Heparan sulfates are sulfated glycosaminoglycans distributed on the cell surfaces and in the extracellular matrices of most tissues. The structurally related polysaccharide heparin is a highly sulfated variant of heparan sulfate that is exclusively produced by connective tissue mast cells. Heparan sulfate and heparin are synthesized as proteoglycans, and their biosynthesis is initiated by formation of a tetrasaccharide linkage region attached to a serine residue in the core protein (GlcAβ1-3Galβ1-3Galβ1- 4Xylβ1-O-Ser). After addition of a single α-GlcNAc residue, elongation proceeds by the action of glycosyltransferases, which add β1,4-GlcA and α1,4-GlcNAc units in alternating sequence to the nonreducing end of the growing polymer.
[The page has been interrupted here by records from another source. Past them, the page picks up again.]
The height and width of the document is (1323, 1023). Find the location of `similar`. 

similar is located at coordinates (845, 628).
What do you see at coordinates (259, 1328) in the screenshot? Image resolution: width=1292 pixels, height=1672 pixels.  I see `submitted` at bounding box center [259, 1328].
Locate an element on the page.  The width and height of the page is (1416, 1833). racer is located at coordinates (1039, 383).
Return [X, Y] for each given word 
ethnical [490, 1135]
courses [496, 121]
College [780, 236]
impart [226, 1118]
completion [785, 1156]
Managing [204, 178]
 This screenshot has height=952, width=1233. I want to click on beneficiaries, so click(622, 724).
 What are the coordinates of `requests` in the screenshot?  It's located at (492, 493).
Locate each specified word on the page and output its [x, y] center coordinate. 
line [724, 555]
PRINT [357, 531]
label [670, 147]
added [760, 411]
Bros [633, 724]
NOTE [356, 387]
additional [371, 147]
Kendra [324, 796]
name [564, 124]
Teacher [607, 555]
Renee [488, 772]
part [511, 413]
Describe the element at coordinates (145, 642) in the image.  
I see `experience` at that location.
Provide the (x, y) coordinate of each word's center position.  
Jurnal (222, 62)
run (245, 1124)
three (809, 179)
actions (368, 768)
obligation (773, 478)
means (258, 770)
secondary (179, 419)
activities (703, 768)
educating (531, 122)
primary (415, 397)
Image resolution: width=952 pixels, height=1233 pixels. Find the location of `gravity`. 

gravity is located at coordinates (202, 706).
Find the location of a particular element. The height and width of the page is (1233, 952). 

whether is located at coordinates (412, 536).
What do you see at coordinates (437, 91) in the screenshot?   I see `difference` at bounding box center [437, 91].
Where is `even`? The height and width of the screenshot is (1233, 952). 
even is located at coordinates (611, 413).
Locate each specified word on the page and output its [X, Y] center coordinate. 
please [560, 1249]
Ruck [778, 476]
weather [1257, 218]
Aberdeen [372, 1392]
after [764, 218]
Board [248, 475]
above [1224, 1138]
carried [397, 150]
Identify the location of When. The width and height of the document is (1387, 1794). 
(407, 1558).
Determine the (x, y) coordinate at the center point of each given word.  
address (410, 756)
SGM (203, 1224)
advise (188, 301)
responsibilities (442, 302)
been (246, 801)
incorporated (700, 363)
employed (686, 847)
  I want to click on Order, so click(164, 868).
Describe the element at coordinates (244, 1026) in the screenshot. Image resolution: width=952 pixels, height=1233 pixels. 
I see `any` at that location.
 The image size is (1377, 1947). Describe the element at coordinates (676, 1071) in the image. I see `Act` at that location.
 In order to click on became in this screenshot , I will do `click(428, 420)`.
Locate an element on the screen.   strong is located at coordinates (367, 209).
Bifunctional glycosyltransferases, denoted EXT1 and EXT2, are believed to be involved in the sequential addition of GlcA and GlcNAc. Concomitant with chain elongation, further modifications occur through several enzymatic steps that generate a complex polysaccharide containing N-acetylated and N-sulfated GlcN residues, GlcA and IdoA acid units, and O-sulfate groups in various positions.


Heparan Sulfate Chain Elongation Hereditary Multiple Exostosis Glycosyltransferase Activity Connective Tissue Mast Cell 
These keywords were added by machine and not by the authors. This process is experimental and the keywords may be updated as the learning algorithm improves.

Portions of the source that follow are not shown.